Which lines in the items below contain the word "should"? Copy each of them out.
*** Supplied data ***
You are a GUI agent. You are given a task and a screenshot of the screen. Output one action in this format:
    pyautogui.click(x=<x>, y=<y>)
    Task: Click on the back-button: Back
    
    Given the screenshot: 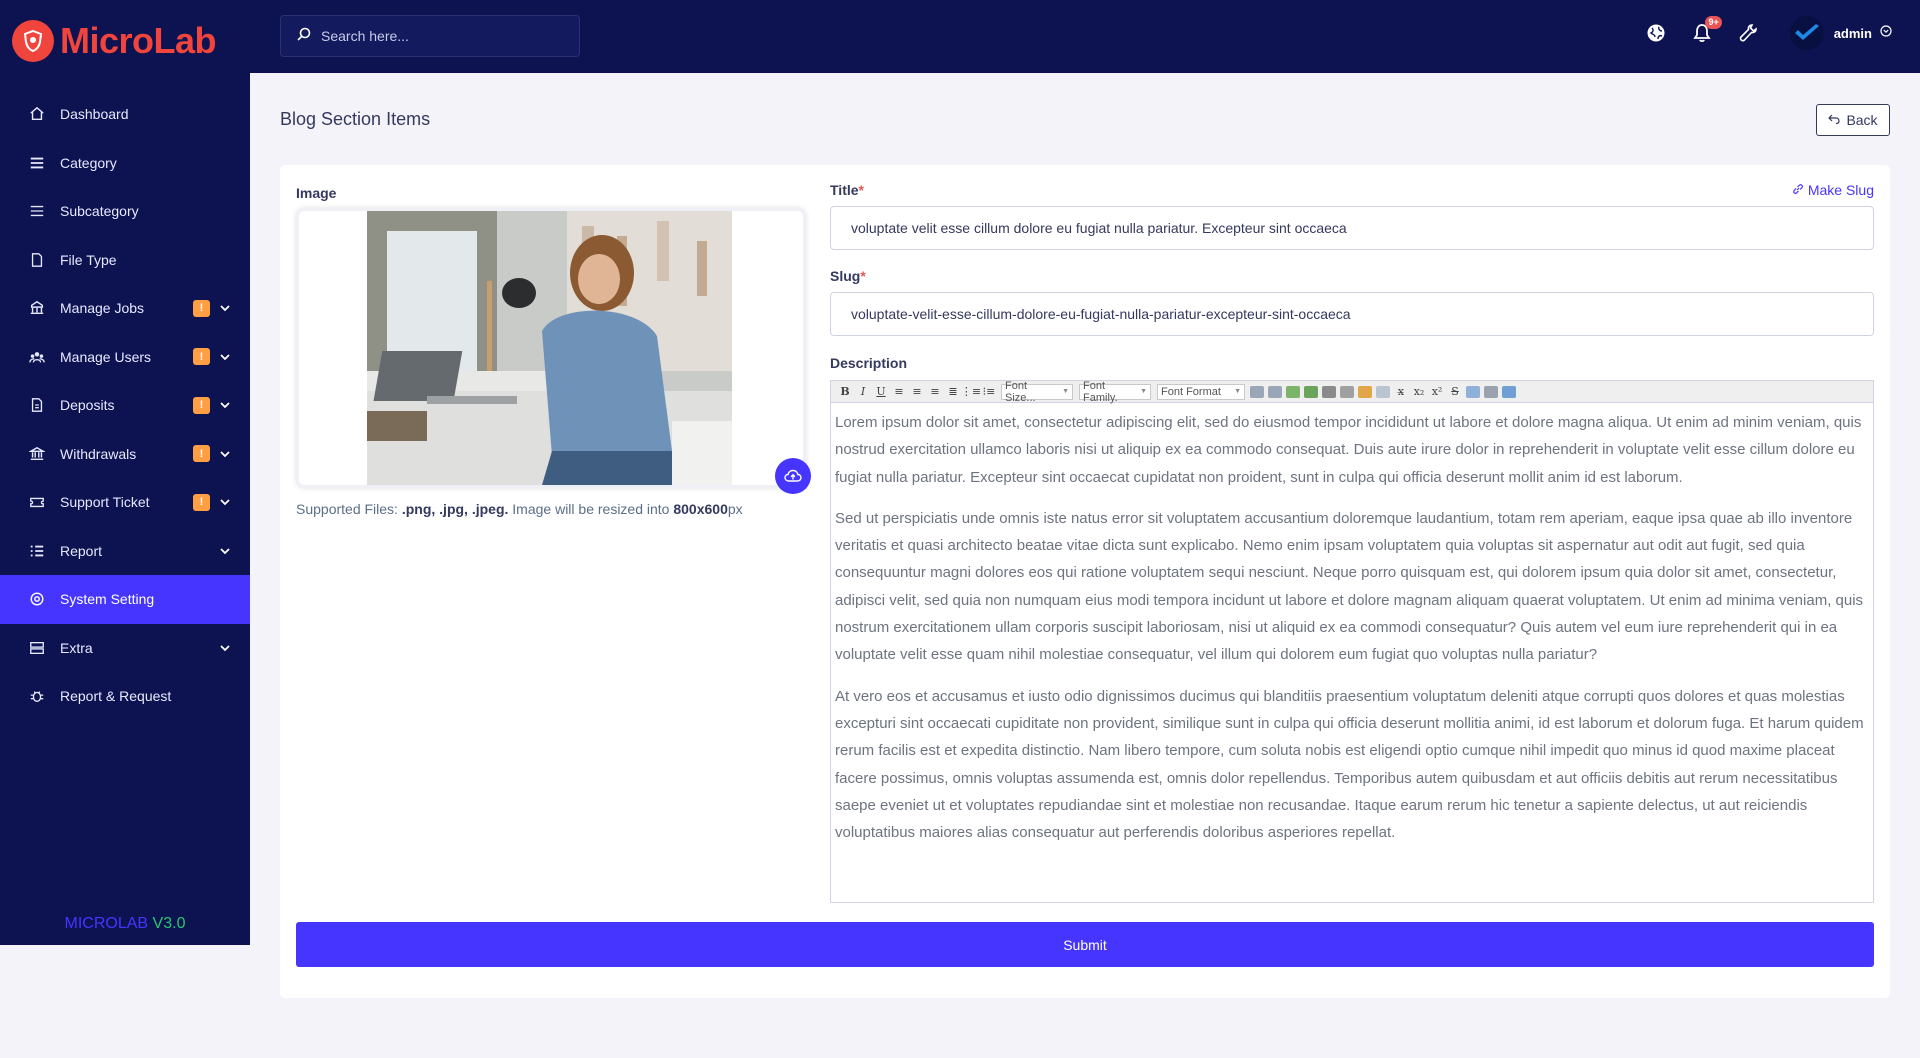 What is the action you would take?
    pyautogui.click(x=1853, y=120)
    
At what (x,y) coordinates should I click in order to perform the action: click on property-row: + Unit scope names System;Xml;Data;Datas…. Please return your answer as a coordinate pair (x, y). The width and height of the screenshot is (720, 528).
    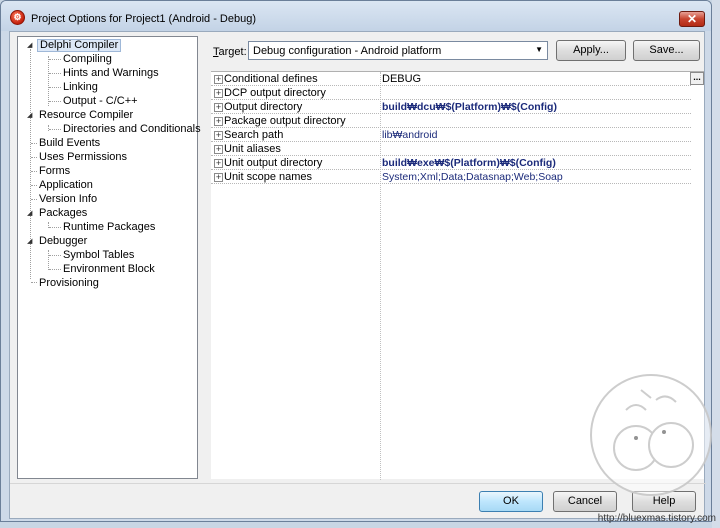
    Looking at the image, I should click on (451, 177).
*** End of Supplied data ***
*** Supplied data ***
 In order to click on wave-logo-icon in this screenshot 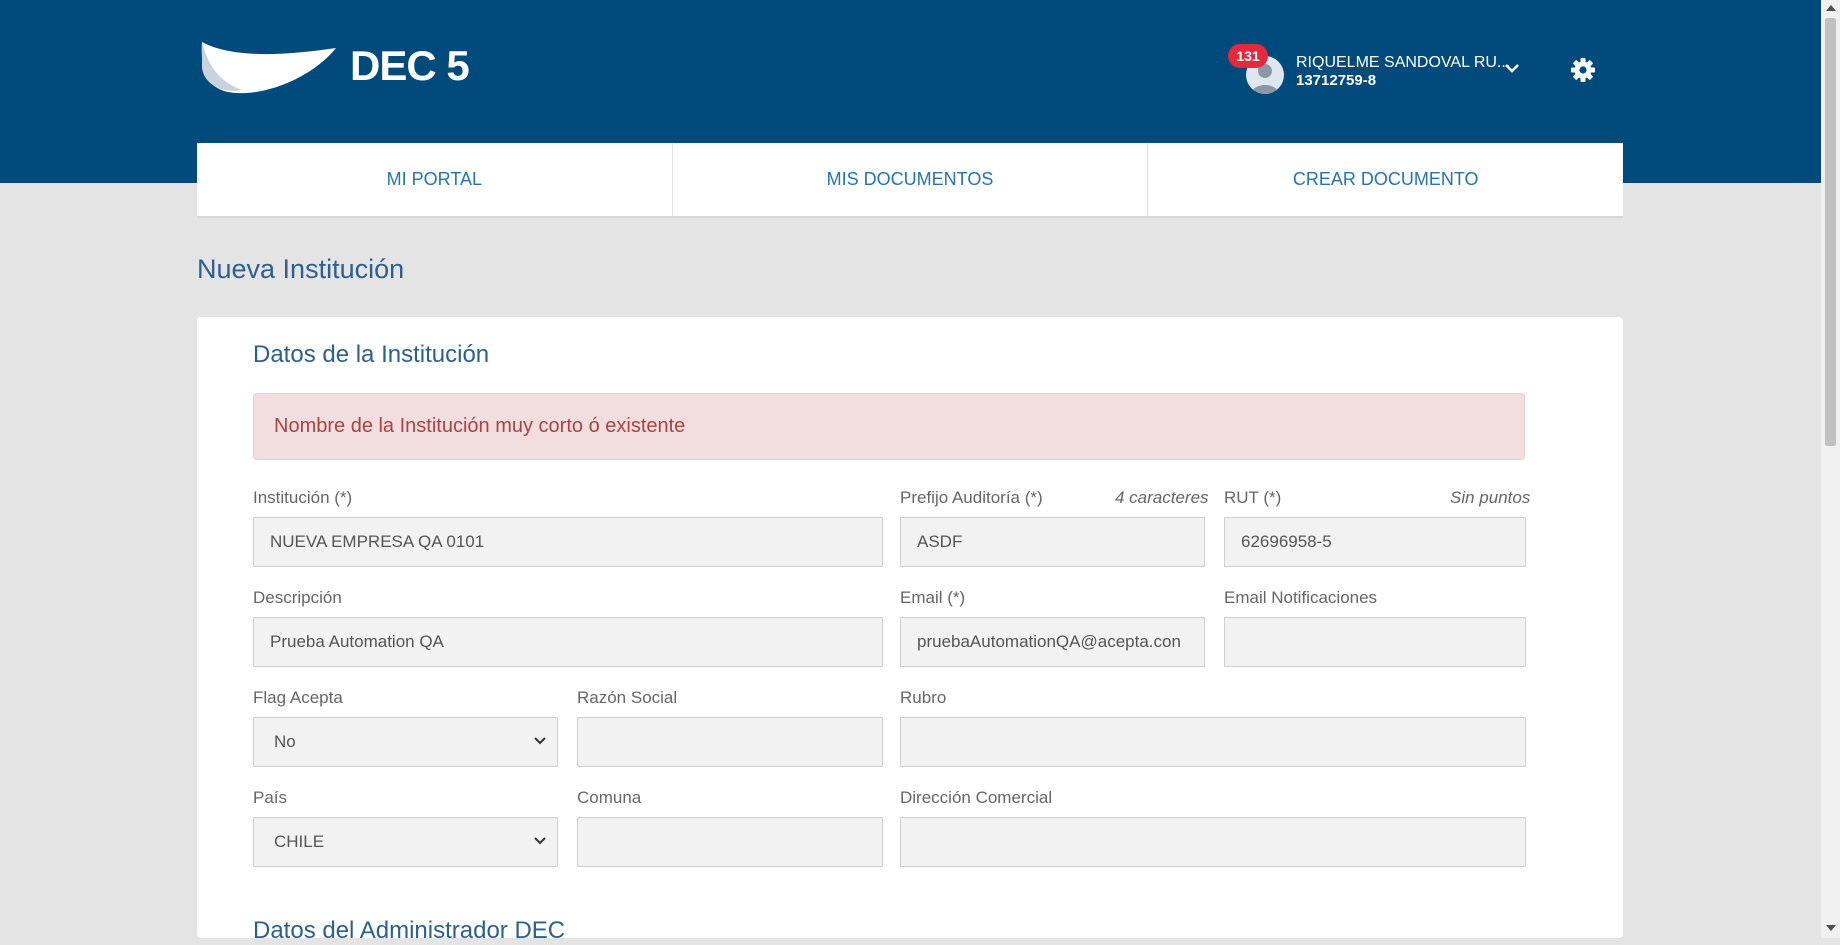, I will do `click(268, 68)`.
*** End of Supplied data ***
▸ Your response
At what (x,y) coordinates should I click in order to perform the action: click on property-row: + Unit scope names System;Xml;Data;Datas…. Please return your answer as a coordinate pair (x, y). The width and height of the screenshot is (720, 528).
    Looking at the image, I should click on (451, 177).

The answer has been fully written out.